-- TEXTO DE LEITURA --

──────────────────────────────

Segundo FCR, mais de 30% dos visitantes da Madeira reconhecem que viajam para a ilha para
observar a natureza. Ora, com um volume anual médio de 5 milhões de dormidas na
ilha e com uma despesa média de um pouco menos de 100 euros por dia, é possível
estipular o valor turístico das áreas naturais, esquecendo outros serviços,
mais difíceis de estimar, como a capacidade de retenção de água, a concentração
de biodiversidade ou a função de segurança contra deslizamentos de terras. O investigador chegou a um número bastante razoável: cerca de 140 milhões de
euros das receitas turísticas da Madeira provêm directamente de turistas que
viajaram confessadamente para observar a natureza.
Vamos à segunda parte
da equação. Toda a floresta da laurissilva, património da Humanidade,
concentra-se no Norte da ilha; as veredas e levadas mais valorizadas situam-se
nos municípios do Norte (sobretudo, em São Vicente, Santana e Porto Moniz, com
algumas excepções em Machico). No entanto, as receitas do turismo
concentram-se, de forma esmagadora, nos municípios do Sul, particularmente no
Funchal, de onde partem todas as excursões, a maior parte dos percursos
guiados, onde se concentram as dormidas, os alugueres de carros e obviamente
onde se deixam as receitas da restauração.

──────────────────────────────

-- DADOS FORNECIDOS --
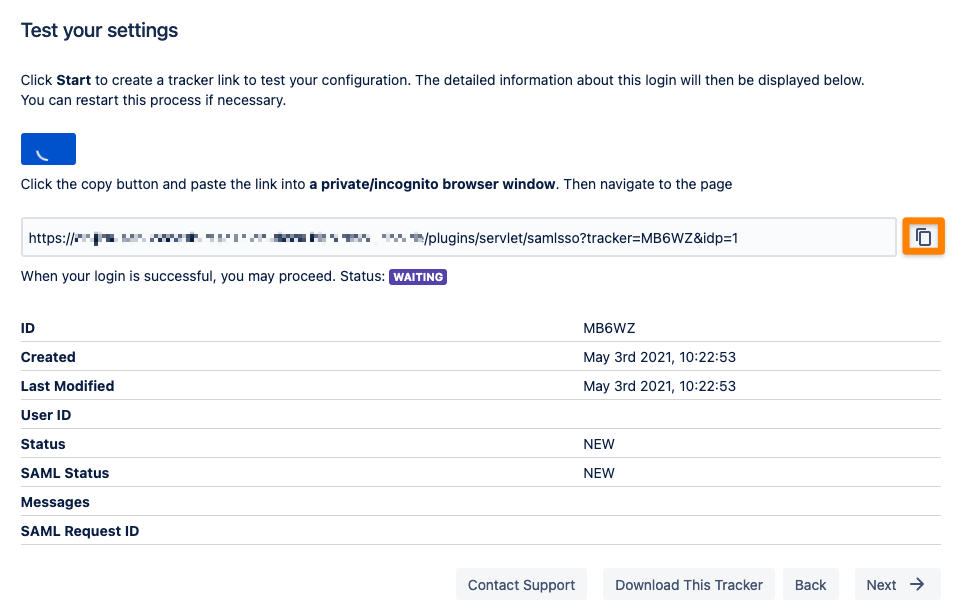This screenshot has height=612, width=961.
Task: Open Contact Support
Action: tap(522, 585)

──────────────────────────────

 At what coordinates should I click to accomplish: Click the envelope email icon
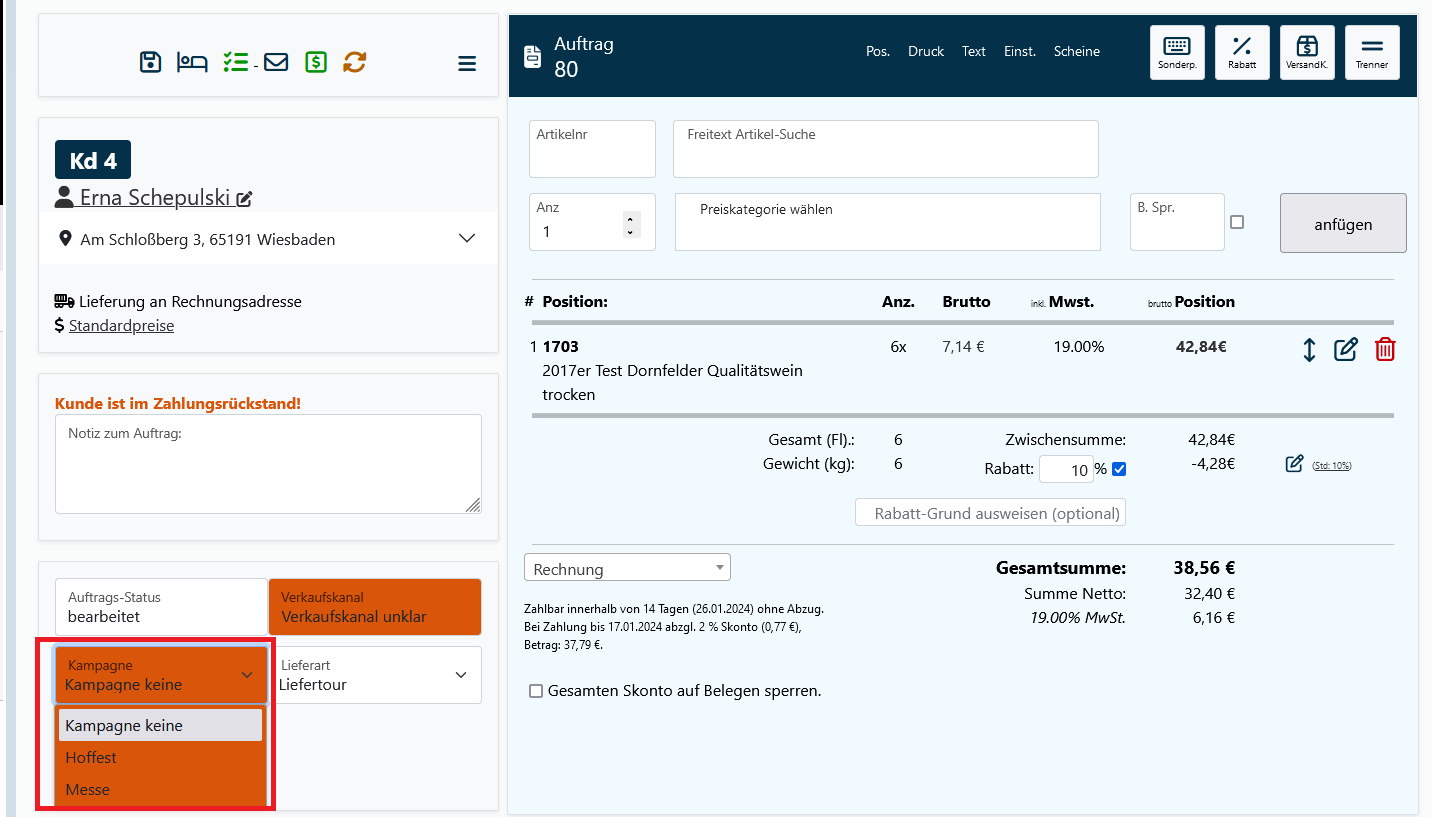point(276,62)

──────────────────────────────

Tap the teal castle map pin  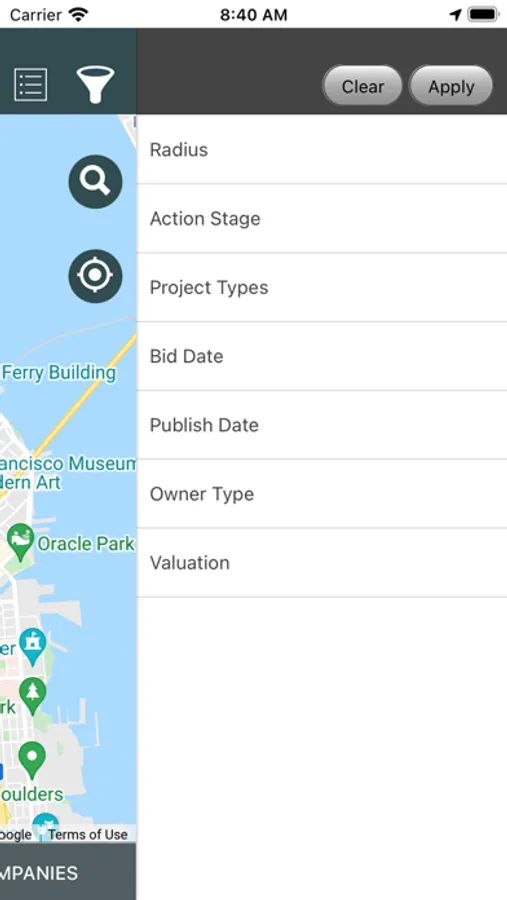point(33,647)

──────────────────────────────

Retome o texto sobre o turismo de natureza na Madeira e continue-o a partir da última frase apresentada.

É justo? Não
parece, particularmente quando a evolução demográfica dos concelhos do Norte
sugere que está em curso um processo de êxodo considerável. Por outras
palavras, existe sangue, mas não é bombeado para todos os órgãos e alguns
começam a denotar sintomas de falta de oxigenação.
Foram debatidos
vários modelos de transferência solidária de receitas neste congresso. Alguns,
admito, não fazem sentido para mim, como a aplicação de ecotaxas de passagem
aos visitantes específicos que visitam veredas, levadas ou outros ícones da
paisagem da laurissilva. Em tempo de escassez, a aplicação de mais taxas parece
contraproducente e não creio que deva ser o turista a assegurar a conservação
daqueles espaços. Parece-me bastante mais plausível a aceitação solidária desta
desigualdade regional e a canalização de recursos oriundos do turismo (uma
fatia dos tais 140 milhões de euros) para mecanismos de reabilitação da
economia local e de conservação da paisagem protegida, que conta aliás com mais
um ícone desde Junho do ano passado, com a criação da Reserva da Biosfera de
Santana.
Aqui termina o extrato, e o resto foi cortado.